Во всем огромном дворце Шешурров в эту ночь не спал один только Претий Каз. Для него давно перестало быть редкостью, что ночь приходила одна и не приводила с собою сон. Тогда он зажигал светильники, наполняющие его комнату мягким трепещущим светом, и склонялся над каким-нибудь давним свитком из желтого папируса. Претий был одним из немногих во всем Египте, кто знал язык шуа, – более древний, чем какой-либо из известных, и редкие уцелевшие манускрипты с причудливо начертанными знаками были его гордостью и сокровищем. Подолгу сидел он над древними письменами, проникаясь их духом и тайнами. Увлечение древностью было одним из немногих настоящих интересов Претия Каза, известного своей ученостью далеко за пределами города. Но при всех своих знаниях он довольствовался скромной должностью управляющего в доме Шешурр. Разочаровавшись в проходящем блеске сиюминутных благ, он свысока взирал на заботы мира, оставаясь сам в стороне от них. Ни деньги, ни почести не были пределом мечтаний Претия; гордый ум искал себе достойное занятие, искал и находил. Он занимался опытами; но даже Кадэг Шешурр – больше друг, чем хозяин, не знал конечной цели и сути этих занятий. Ему достаточно было того, управляющий держит все дела дома в своей руке, и пусть мягко, но всегда уверенно ведет к разрешению возникающие неурядицы. И кроме этого, к этому уравновешенному и мудрому человеку можно всегда обратиться за советом, не сомневаясь, что совет этот будет тактичен и существенен.

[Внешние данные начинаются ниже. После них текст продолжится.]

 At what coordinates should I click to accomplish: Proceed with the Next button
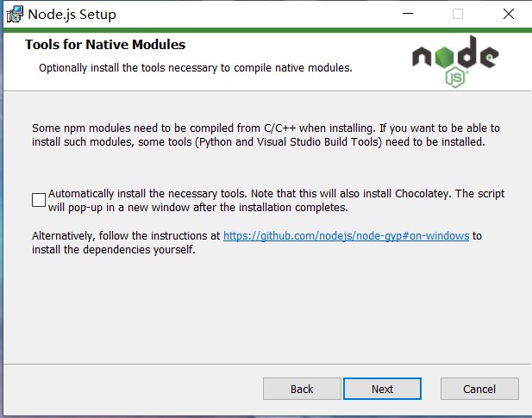coord(382,389)
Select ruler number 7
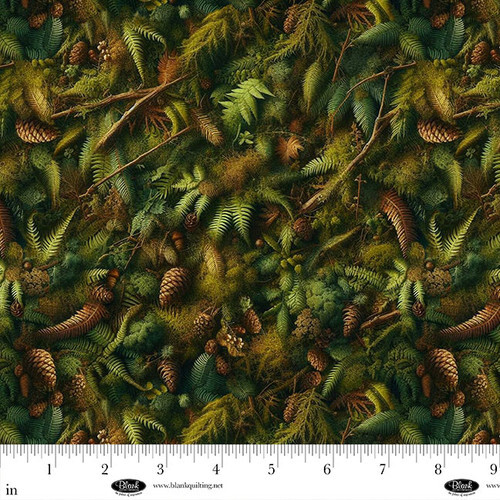The width and height of the screenshot is (500, 500). [x=383, y=470]
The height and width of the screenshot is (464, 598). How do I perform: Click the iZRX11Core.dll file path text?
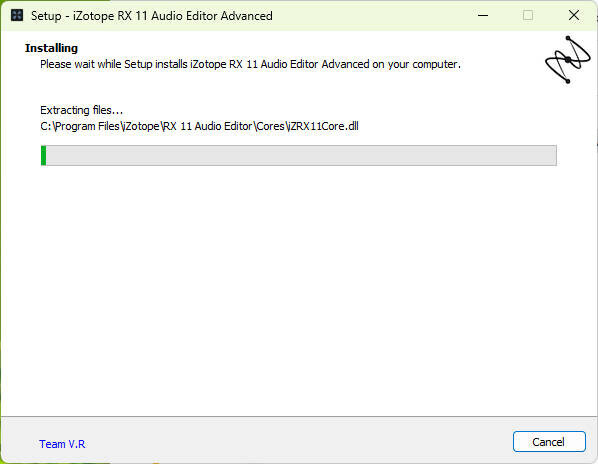pyautogui.click(x=199, y=126)
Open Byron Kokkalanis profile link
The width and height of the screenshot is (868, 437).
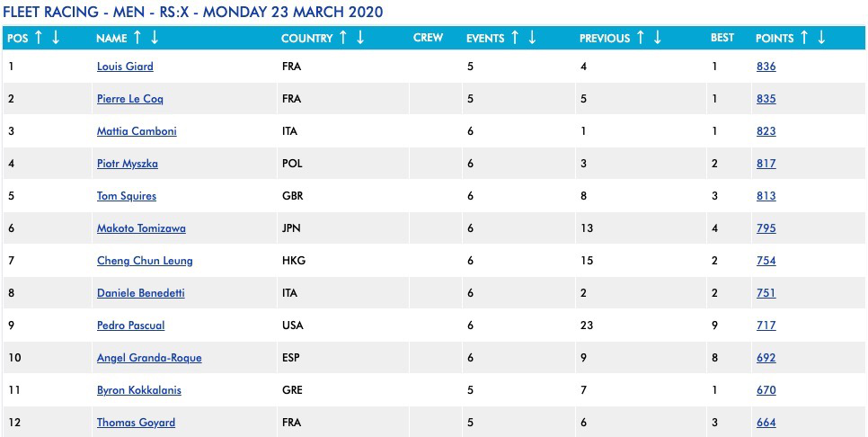(141, 390)
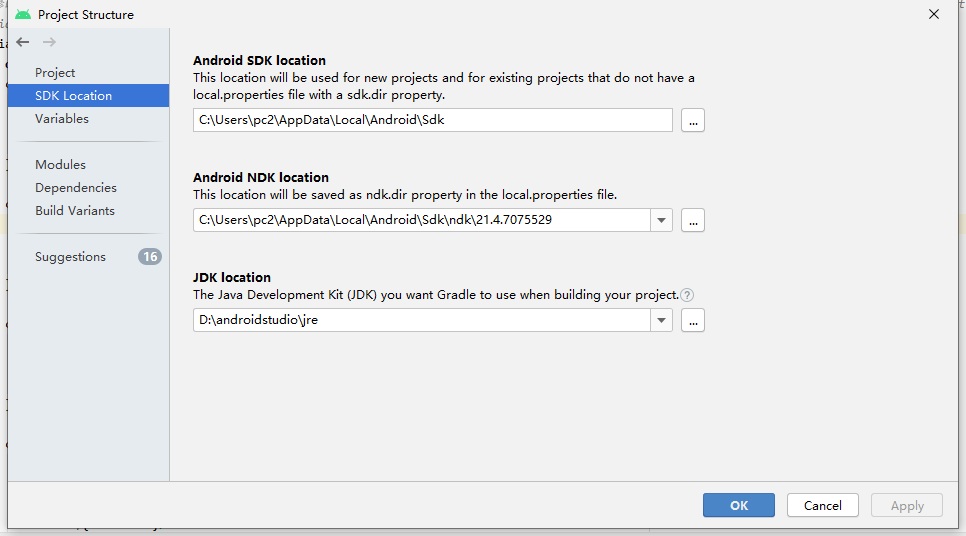966x536 pixels.
Task: Open the Variables section
Action: pos(62,119)
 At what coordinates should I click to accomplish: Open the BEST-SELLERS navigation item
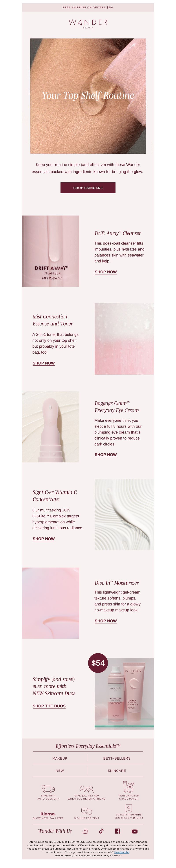click(x=117, y=758)
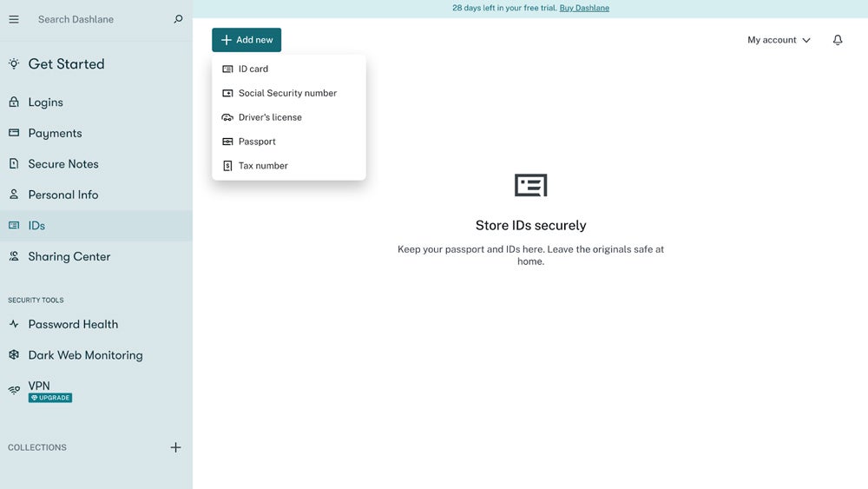Click the Dark Web Monitoring icon
The image size is (868, 489).
[x=14, y=355]
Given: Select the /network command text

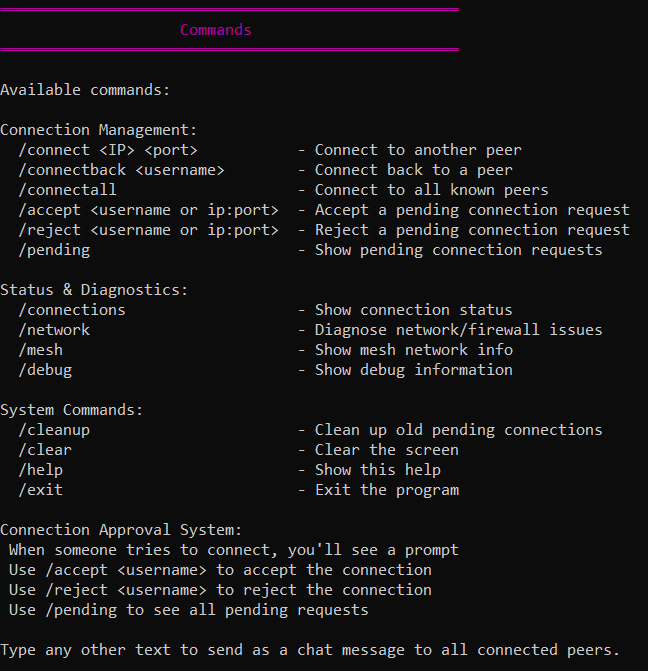Looking at the screenshot, I should click(x=54, y=330).
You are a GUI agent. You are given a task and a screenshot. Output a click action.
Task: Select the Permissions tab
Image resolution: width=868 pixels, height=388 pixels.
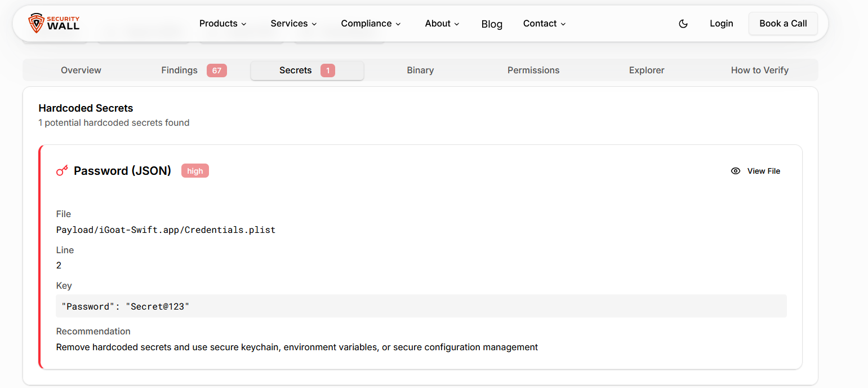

И это было правдой: лучшего управляющего трудно было бы найти. Хозяева уважали его, а многочисленные рабы и слуги чуть ли не боготворили. И ничто не могло укрыться от его глаз – от мелких проделок раба-поваренка на кухне до особенностей развлечений хозяев и их гостей, но на все это взирал Претий с отстраненной полуулыбкой человека, которого уже ничем нельзя удивить. А чем он жил, что скрывалось за завесой этой слегка грустной улыбки, не знал никто. Никто не стоял так близко.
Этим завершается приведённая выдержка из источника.